# TASK PROMPT:
Return each line of the listing in which the word "pixels" appears.

DATA below:

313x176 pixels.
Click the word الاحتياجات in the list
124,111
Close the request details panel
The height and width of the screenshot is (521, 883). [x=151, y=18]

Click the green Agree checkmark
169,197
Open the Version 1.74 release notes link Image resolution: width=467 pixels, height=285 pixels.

End of DATA.
DATA below:

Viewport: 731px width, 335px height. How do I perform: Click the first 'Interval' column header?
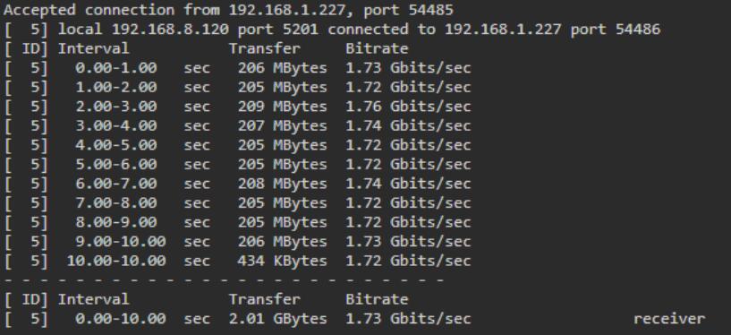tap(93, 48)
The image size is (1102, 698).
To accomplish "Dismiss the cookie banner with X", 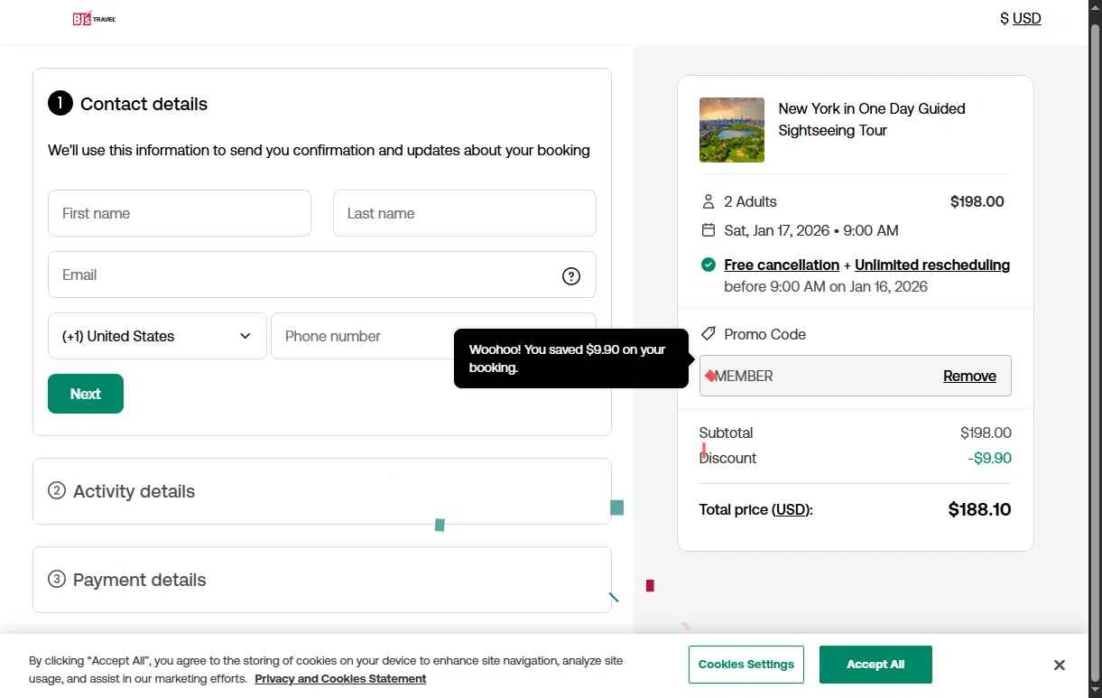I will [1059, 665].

End of DATA.

# TASK OUTPUT:
313x176 pixels.
Open the Version 1.74 release notes link Image resolution: width=467 pixels, height=285 pixels.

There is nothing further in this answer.